Source data:
BEGIN
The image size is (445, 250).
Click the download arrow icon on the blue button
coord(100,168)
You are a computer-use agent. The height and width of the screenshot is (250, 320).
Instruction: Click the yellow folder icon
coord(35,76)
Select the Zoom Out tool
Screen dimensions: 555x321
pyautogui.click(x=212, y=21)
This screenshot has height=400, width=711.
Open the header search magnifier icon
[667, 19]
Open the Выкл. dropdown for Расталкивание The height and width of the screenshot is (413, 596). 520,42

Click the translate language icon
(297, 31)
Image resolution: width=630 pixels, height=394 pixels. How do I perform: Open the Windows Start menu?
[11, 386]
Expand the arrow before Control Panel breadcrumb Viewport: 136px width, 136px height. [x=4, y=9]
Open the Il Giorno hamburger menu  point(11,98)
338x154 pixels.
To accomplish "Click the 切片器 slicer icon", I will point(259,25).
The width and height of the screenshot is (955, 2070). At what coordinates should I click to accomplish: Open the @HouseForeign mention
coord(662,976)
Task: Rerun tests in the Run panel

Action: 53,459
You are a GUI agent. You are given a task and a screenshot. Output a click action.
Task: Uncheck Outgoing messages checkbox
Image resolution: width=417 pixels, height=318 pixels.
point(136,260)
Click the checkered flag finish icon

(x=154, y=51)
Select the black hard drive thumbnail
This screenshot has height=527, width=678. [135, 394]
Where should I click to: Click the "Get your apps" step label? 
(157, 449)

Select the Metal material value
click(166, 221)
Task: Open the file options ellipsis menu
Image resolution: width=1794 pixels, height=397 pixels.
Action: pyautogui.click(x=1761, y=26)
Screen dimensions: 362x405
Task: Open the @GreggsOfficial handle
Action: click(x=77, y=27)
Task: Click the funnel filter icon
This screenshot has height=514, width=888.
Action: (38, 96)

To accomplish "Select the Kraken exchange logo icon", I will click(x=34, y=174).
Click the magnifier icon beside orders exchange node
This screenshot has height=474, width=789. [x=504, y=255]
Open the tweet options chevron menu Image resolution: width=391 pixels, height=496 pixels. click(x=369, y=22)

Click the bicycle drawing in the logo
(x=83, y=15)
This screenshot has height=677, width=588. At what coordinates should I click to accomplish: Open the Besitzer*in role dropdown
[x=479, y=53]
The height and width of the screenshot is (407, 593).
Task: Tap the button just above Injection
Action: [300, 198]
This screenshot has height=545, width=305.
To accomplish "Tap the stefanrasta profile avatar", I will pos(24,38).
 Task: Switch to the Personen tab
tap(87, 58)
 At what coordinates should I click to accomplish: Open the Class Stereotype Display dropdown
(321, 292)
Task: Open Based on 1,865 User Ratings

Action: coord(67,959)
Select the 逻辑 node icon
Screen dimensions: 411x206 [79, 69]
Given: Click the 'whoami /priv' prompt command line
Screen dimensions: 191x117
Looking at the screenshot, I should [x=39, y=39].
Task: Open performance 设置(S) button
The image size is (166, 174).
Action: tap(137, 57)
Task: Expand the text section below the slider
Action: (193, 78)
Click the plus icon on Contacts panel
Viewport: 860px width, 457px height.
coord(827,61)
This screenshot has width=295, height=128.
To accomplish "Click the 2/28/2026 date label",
END
## What you should do
Restate word for word only the lines above from the line containing "At what coordinates should I click to accomplish: Open the Class" to the line containing "Given: Click the", both of them included.

## Answer to this exercise
 At what coordinates should I click to accomplish: Open the Class Stereotype Display dropdown
(321, 292)
Task: Open Based on 1,865 User Ratings

Action: coord(67,959)
Select the 逻辑 node icon
Screen dimensions: 411x206 [79, 69]
Given: Click the 'whoami /priv' prompt command line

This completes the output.